Hace unos días estuve en un evento en el que sirvieron unas botanas para las cuales había que formarse. Al darse cuenta de la repartición la gente empezó a merodear la fila para ver si veía a un conocido que le dejara meterse y recibir el servicio antes que los que se habían formado. Hubo quienes dieron propina a meseros para que fueran ellos los que se formaran, impidiendo así que atendieran a otros comensales privándoles del servicio. Otros fueron directamente a pagarle al responsable de repartir las botanas para tener un trato preferencial, lo cual detuvo la fila un buen tiempo. Las personas que estaban formadas se enojaban y exigían no atender a quienes se metían, pero no fueron escuchadas ni por los abusivos ni por quienes distribuían las botanas. 

Esto pasa en eventos sociales donde se supone uno debe comportarse educada y cortésmente. Pero el mexicano siente que tiene derecho a meterse en las filas, a ser atendido primero, a tener el mejor lugar y no le importa perjudicar o ser injusto con otros. Esta aparentemente simple actitud se transforma en corrupción y se agrava.

El presidente AMLO piensa ilusa e irrealmente que ya que él es honesto (aunque haya quienes opinen lo contrario), automáticamente el pueblo mexicano lo será. La realidad es que se requieren leyes estrictas y castigos ejemplares cuando éstas no se cumplan.

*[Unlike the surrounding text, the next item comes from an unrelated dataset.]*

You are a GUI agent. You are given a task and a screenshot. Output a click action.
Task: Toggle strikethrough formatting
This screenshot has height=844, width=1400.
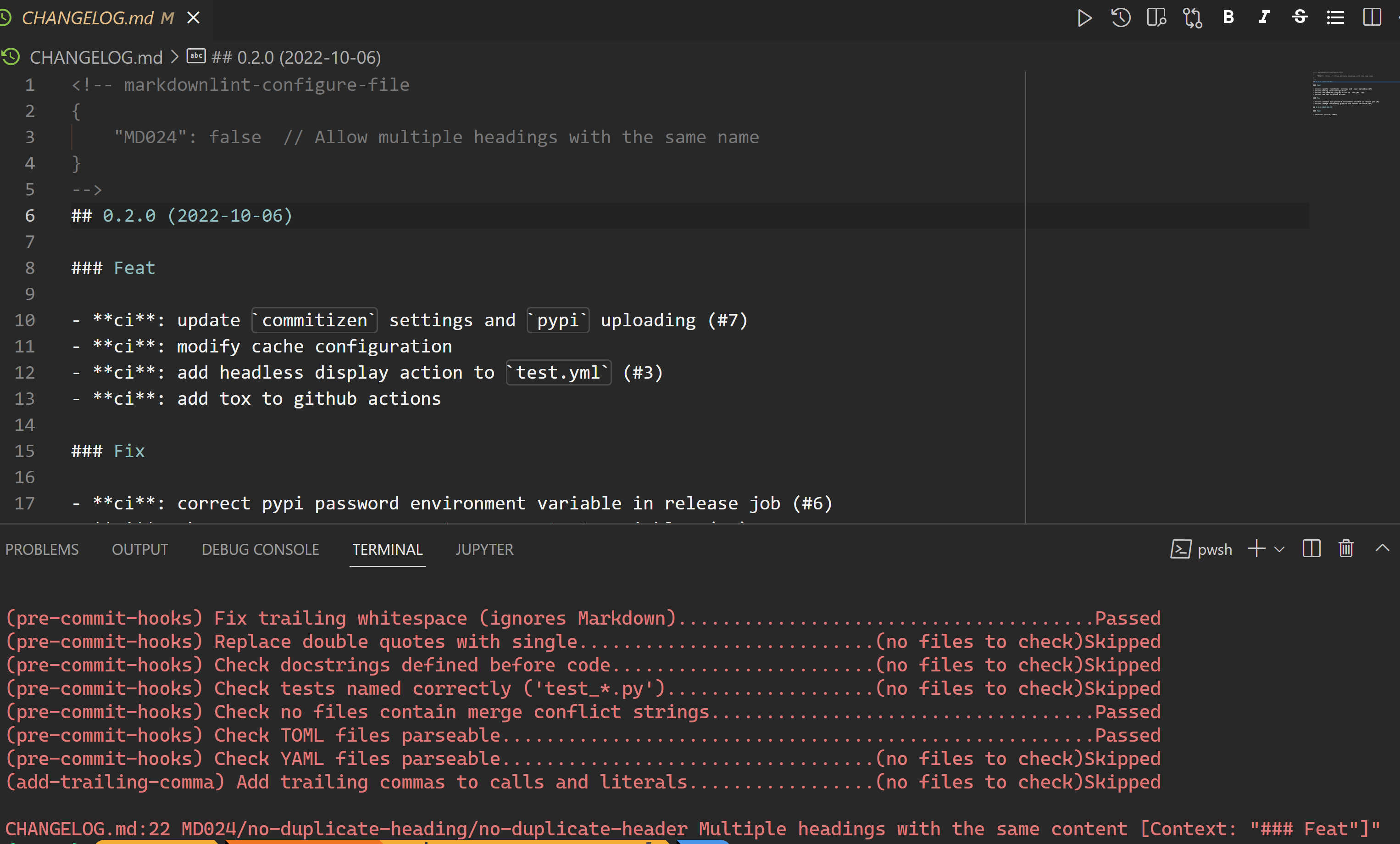tap(1300, 17)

Países como Singapur, que era pobre y con altos índices de corrupción, se transformó en una nación próspera y redujo exitosamente la corrupción con varias estrategias, muchas de ellas contrarias a las de AMLO, como aumentar los salarios de los funcionarios, ya que si eran bien pagados, no tendrían la necesidad de buscar otras fuentes de ingreso; además de una serie de medidas como rotar a los funcionarios para evitar la formación de lazos corruptos o llevar a cabo inspecciones sin previo aviso. Creación de empleos con diversas estrategias y una reforma educativa que incluía enseñanza de valores y profesionalismo para el trabajo. Aunque por otra parte en extremo radical, se estableció una reforma judicial que castigaba con cárcel, azotes, pena de muerte, en un marco de cero tolerancia, hasta los menores delitos.

El Presidente no puede calificar al pueblo de honesto solamente porque así lo piensa cuando somos de los países más corruptos según datos estadísticos internacionales. Tampoco puede basarse en un optimismo que en el fondo es sólo un deseo etéreo. Tiene que haber un plan, una estrategia, un programa sólido, para eliminar la corrupción y la impunidad que se encuentra en todos lados y no es “papita” eliminarlos.